Bendroflumethiazide 2.5mg Tablets
SUMMARY OF PRODUCT CHARACTERISTICS
1 NAME OF THE MEDICINAL PRODUCT
Bendroflumethiazide 2.5mg Tablets BP
2 QUALITATIVE AND QUANTITATIVE COMPOSITION
Each tablet contains Bendroflumethiazide 2.5mg.
For the full list of excipients, see section 6.1.
3 PHARMACEUTICAL FORM
Tablets for oral use.
White, circular flat faced tablets with bevelled edges, B 2.5 separated by a breakline on one face and plain on the reverse.
4.1 Therapeutic indications
Bendroflumethiazide is indicated for:
• Cases where the reduction of fluid retention by dieresis is required; oedema of cardiac, renal or hepatic origin and iatrogenic oedema
• Bendroflumethiazide produces a moderate but fully prolonged fall of blood pressure in hypersensitive patients. It may be used as the sole antihypersensitive agent, or, as an adjunct to other drugs whose action it potentiates. In non-oedematous patients, there may be little noticeable diuretic effect.

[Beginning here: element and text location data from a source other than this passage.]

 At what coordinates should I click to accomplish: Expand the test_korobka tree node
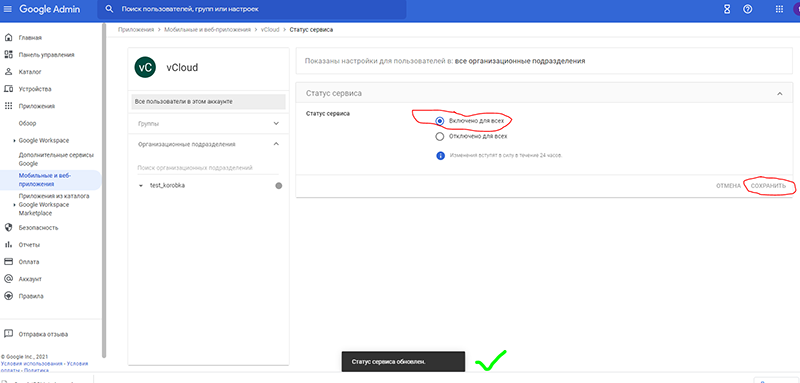(141, 186)
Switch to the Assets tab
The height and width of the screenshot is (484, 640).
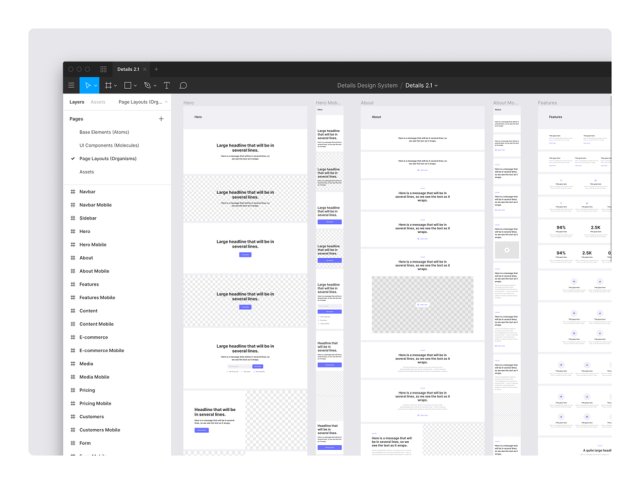[x=98, y=102]
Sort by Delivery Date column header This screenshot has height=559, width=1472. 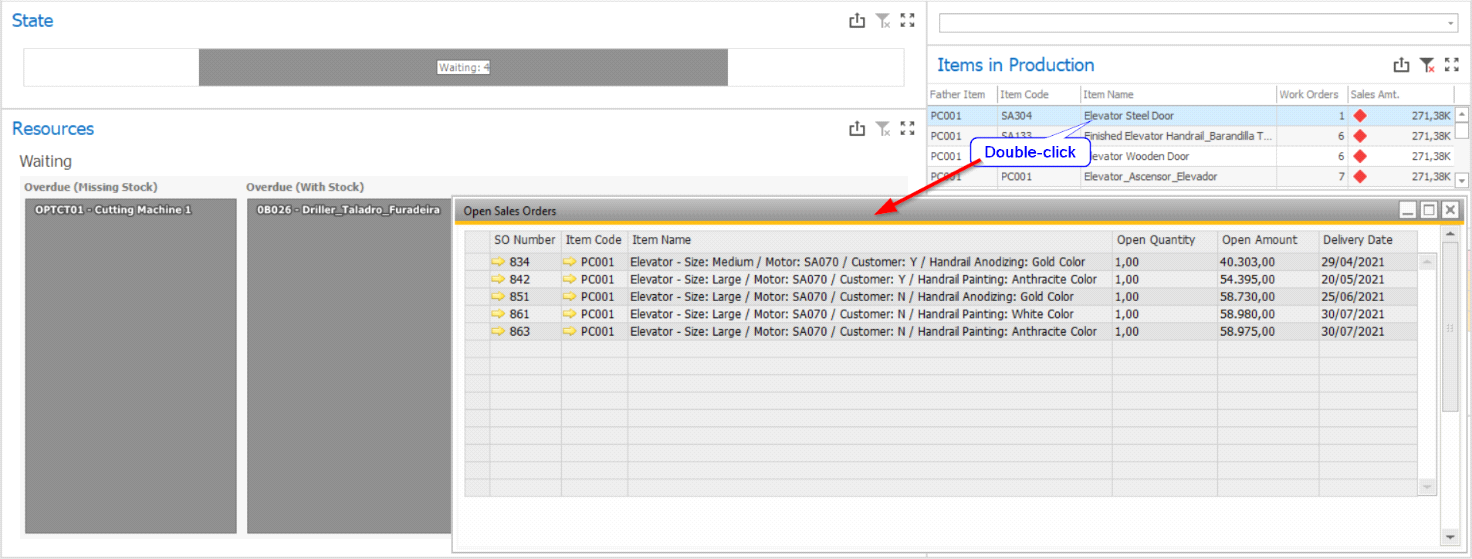1356,240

• The tablets are indicated in the treatment of essential hypertension and oedema associated with such conditions as nephrotic syndrome, cirrhosis of the liver, congestive heart failure and pre-menstrual syndrome.
4.2 Posology and method of administration
For oral administration
It is recommended that the tablets should be taken in the morning to avoid nocturia.
Posology
Adults and children aged 12 years and over:
Oedema: Initially, 5-10mg in the morning, daily or on alternate days;
Maintenance dose: 5mg-10mg one to three times weekly.

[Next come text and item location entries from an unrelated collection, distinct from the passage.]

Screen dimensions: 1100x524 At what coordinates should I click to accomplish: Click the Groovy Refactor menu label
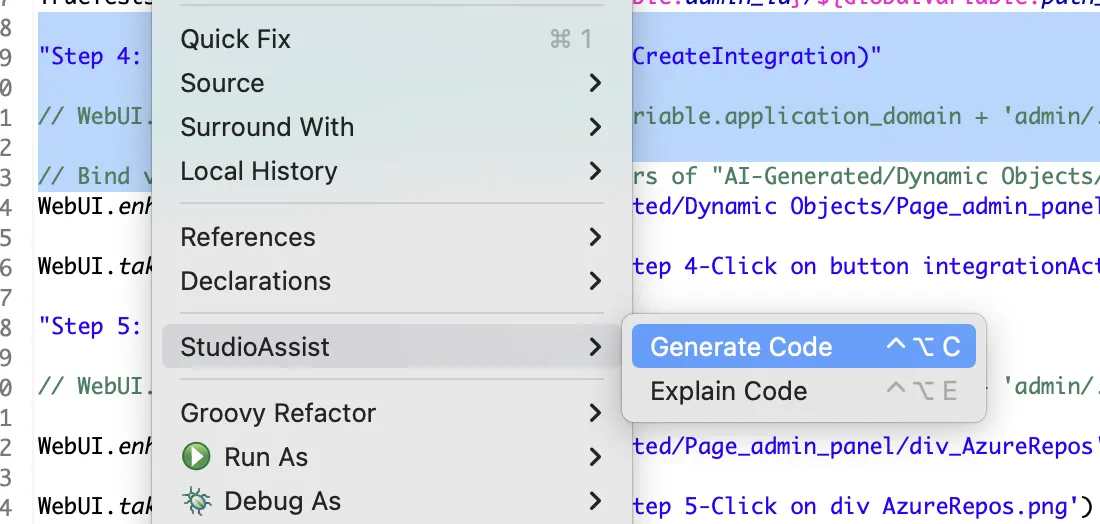point(278,413)
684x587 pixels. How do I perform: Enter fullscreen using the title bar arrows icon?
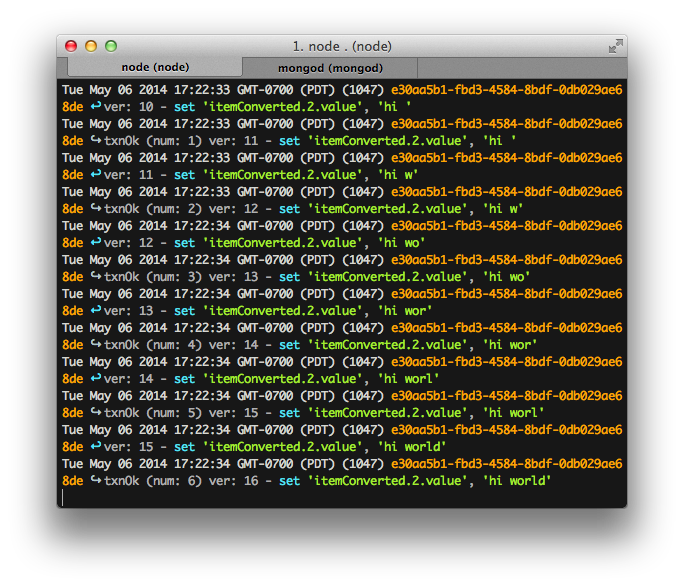pyautogui.click(x=615, y=46)
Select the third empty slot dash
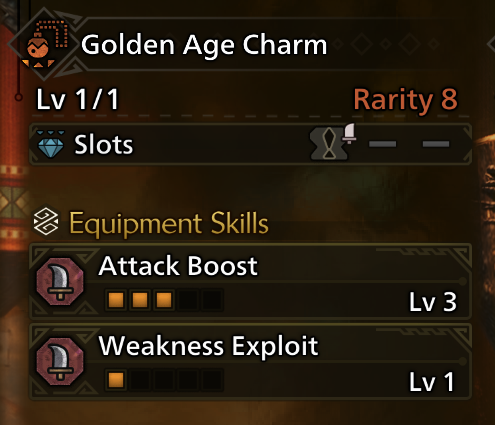 pos(436,144)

Essential Hypertension: The usual dose is 2.5mg-5mg taken in the morning. Higher doses are rarely necessary. When Bendroflumethiazide is used concurrently with other specific hypotensive agents, the dosage of such agents should be reduced and then adjusted as necessary.
Pre-menstrual syndrome: 2.5mg each morning for seven days before the period is due.
Elderly: The dosage of thiazide diuretics may need to be reduced in the elderly, particularly when renal function is impaired, because of the possibility of electrolyte imbalance.
Children under 12 years of age:
Dosage in children may be up to 400pg per kg body weight initially, reducing to 50-100pg per kg bodyweight daily for maintenance. A more appropriate dosage form may be required.
4.3 Contraindications
Bendroflumethiazide tablets are contraindicated in patients with known hypersensitivity to Bendroflumethiazide, other thiazides, and other excipients in the tablet.
Bendroflumethiazide is also contraindicated in patients with the following conditions:
• Hypercalcaemia, hyponatraemia, or refractory hypokalaemia
• Severe renal and hepatic insufficiency
• Symptomatic hyperuricaemia
• Addison's disease.
4.4 Special warnings and precautions for use
Bendroflumethiazide may raise serum uric acid levels with consequent exacerbation of gout insusceptible patients.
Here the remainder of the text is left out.